You start to think you are imagining things like your dog turning in circles or nodding its head or looking away or being slower to respond to a command. All this is very important to report to your neurologist. Even something as simple as your dog not turning to you when you call his name, when he always did so before, is a symptom of something systemic going on.

You embark on a journey of endless tests and discussions and observations. You start carrying your phone around in order to capture anything new on video. You log everything down from “Did he eat his meal?” to “Did he urinate more often today?”

And while you may start to think you are being overly dramatic and reporting things that don’t matter, the most important job the neurologist does it listen. What you may think is insignificant brings a new look to the doctor’s face and you realize “That really is a change and important!”

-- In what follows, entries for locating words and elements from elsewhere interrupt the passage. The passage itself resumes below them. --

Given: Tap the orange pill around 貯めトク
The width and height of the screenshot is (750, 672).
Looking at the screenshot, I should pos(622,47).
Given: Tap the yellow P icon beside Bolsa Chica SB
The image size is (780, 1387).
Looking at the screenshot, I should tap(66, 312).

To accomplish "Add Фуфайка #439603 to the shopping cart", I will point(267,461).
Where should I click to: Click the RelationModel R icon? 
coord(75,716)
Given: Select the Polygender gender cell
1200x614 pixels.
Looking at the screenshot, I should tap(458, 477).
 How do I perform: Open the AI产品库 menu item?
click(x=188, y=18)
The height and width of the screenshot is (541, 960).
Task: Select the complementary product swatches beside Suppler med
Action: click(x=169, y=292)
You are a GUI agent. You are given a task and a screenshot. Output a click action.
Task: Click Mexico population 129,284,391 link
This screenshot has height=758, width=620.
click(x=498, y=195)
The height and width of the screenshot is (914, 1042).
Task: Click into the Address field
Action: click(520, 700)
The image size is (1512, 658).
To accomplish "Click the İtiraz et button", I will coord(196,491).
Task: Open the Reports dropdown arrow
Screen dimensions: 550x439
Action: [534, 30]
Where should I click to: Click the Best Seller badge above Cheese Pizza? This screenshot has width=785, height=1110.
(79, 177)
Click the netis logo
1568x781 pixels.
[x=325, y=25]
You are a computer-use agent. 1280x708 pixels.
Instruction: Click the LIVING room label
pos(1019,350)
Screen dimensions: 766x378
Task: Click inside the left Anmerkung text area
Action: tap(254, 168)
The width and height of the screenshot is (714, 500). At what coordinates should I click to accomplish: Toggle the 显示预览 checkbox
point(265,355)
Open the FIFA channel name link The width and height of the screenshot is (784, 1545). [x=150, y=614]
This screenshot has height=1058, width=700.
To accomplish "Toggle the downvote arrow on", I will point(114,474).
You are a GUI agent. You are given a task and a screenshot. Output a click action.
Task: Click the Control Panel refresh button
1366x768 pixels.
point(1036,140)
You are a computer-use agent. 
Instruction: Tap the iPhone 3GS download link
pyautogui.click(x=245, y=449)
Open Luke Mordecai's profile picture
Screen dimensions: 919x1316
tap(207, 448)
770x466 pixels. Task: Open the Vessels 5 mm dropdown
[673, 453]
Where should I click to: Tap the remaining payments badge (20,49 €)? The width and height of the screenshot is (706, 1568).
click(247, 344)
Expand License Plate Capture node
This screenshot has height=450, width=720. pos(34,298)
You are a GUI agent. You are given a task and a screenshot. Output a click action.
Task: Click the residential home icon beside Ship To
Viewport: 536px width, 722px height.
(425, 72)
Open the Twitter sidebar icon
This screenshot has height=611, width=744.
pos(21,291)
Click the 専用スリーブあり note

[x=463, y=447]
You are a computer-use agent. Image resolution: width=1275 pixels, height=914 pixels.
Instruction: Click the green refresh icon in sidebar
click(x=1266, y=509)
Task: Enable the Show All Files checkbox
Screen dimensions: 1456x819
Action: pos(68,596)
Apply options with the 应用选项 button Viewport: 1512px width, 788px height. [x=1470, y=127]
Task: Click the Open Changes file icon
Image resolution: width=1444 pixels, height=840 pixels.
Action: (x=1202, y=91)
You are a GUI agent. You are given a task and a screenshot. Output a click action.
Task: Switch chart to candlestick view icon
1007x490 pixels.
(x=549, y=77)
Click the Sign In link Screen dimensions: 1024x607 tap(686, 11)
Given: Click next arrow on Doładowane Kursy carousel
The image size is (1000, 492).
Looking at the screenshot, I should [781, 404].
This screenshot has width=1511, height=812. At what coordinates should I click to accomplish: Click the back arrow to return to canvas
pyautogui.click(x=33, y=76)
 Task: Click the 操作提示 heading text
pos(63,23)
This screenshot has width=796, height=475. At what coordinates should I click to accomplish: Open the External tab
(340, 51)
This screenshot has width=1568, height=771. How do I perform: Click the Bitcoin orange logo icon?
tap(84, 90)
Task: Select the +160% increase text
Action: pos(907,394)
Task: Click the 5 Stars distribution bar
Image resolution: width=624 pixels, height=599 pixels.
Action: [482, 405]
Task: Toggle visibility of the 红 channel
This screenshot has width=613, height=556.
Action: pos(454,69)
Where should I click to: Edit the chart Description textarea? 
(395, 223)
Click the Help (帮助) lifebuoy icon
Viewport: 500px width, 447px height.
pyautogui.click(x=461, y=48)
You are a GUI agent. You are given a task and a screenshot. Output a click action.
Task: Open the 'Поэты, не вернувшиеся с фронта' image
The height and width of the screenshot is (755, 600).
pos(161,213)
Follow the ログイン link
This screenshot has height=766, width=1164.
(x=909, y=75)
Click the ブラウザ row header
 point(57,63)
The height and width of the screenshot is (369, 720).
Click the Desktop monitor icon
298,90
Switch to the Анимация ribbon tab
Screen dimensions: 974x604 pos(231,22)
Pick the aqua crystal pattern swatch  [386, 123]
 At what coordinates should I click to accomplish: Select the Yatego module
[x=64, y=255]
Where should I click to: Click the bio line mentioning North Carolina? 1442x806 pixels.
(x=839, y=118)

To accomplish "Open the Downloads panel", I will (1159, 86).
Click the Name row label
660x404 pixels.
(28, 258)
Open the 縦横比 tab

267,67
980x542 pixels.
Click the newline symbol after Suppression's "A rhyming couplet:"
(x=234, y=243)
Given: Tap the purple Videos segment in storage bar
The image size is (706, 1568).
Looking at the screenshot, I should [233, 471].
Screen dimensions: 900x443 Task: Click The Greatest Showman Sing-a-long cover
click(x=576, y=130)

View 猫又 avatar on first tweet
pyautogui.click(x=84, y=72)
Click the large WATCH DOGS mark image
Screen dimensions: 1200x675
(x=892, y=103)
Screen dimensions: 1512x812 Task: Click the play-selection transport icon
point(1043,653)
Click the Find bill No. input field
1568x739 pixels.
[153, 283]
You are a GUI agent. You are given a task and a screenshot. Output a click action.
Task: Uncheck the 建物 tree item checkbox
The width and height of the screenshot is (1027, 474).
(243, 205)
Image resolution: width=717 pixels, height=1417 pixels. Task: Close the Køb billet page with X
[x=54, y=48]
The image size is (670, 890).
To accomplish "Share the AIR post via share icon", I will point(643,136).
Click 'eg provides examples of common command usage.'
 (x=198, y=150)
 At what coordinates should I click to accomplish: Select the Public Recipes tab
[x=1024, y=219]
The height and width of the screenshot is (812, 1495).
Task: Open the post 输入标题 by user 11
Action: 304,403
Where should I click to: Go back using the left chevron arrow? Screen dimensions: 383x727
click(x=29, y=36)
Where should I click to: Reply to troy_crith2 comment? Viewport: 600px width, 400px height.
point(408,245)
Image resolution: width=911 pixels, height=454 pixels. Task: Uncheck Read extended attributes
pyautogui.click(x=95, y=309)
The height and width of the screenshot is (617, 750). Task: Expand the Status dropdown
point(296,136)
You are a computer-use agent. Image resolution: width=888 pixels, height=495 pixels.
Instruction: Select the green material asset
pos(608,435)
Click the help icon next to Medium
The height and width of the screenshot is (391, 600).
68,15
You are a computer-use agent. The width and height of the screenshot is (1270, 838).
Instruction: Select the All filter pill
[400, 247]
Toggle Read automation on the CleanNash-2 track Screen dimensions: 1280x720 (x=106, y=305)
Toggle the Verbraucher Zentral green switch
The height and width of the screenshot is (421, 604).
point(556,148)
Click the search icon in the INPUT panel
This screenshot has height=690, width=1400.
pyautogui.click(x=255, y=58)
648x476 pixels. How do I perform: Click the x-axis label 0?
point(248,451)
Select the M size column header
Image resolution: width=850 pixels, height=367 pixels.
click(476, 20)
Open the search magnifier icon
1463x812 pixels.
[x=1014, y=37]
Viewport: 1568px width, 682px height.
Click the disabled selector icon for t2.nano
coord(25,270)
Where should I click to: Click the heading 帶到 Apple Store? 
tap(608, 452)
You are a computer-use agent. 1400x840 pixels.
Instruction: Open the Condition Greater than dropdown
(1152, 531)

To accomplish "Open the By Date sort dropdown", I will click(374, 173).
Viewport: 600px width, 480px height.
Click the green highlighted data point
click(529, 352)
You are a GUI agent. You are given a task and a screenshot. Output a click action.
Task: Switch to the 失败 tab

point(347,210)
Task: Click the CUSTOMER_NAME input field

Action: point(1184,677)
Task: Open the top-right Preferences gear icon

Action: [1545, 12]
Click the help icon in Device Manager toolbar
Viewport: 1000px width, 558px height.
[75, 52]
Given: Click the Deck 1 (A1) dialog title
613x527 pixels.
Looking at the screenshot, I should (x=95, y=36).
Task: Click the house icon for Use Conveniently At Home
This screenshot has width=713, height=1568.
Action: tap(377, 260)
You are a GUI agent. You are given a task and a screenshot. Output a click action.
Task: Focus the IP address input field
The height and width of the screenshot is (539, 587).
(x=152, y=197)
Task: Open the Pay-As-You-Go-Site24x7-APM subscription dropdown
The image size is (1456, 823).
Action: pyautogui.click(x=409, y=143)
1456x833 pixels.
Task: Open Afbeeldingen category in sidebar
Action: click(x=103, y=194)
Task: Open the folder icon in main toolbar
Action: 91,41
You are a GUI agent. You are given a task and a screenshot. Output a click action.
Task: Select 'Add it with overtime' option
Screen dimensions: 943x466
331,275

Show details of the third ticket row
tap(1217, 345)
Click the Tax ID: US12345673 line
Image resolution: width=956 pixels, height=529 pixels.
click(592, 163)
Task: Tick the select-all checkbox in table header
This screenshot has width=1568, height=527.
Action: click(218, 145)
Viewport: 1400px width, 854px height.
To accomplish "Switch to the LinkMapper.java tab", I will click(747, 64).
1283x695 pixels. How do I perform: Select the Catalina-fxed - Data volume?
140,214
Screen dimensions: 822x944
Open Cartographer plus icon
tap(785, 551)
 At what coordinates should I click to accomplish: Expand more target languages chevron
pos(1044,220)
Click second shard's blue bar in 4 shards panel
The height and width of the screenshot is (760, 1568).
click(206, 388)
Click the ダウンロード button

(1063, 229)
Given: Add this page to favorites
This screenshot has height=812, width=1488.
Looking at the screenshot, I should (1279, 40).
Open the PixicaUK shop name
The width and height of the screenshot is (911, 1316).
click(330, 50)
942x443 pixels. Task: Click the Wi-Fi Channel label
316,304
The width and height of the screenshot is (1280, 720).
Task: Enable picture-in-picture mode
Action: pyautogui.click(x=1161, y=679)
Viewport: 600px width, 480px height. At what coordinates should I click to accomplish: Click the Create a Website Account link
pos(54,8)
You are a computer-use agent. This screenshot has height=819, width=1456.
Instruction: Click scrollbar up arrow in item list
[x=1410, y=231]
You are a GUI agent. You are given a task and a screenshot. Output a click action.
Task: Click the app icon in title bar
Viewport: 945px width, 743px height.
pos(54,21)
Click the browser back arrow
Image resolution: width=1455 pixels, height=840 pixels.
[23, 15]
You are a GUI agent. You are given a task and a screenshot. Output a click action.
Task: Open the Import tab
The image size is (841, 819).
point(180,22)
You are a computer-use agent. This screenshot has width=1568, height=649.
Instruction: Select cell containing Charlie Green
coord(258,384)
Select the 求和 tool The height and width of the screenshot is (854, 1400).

Establish a good rapport with your pet’s doctors and in some cases there may be many and different specialties intertwined. They may require numerous tests and they are not inexpensive so it is such a good idea to get pet insurance when your pet is healthy – you just never know when dramatic illness will arise.

But the most important thing is to remain calm and really listen back when the doctor is explaining things to you. Even if she isn’t quite sure what is happening, this is a journey you are on together. The better you can observe your pet and report to the neurologist what is happening, the more information she has and the quicker she can determine the next steps.

Be your pet’s advocate and even the unknown will be a little less scary.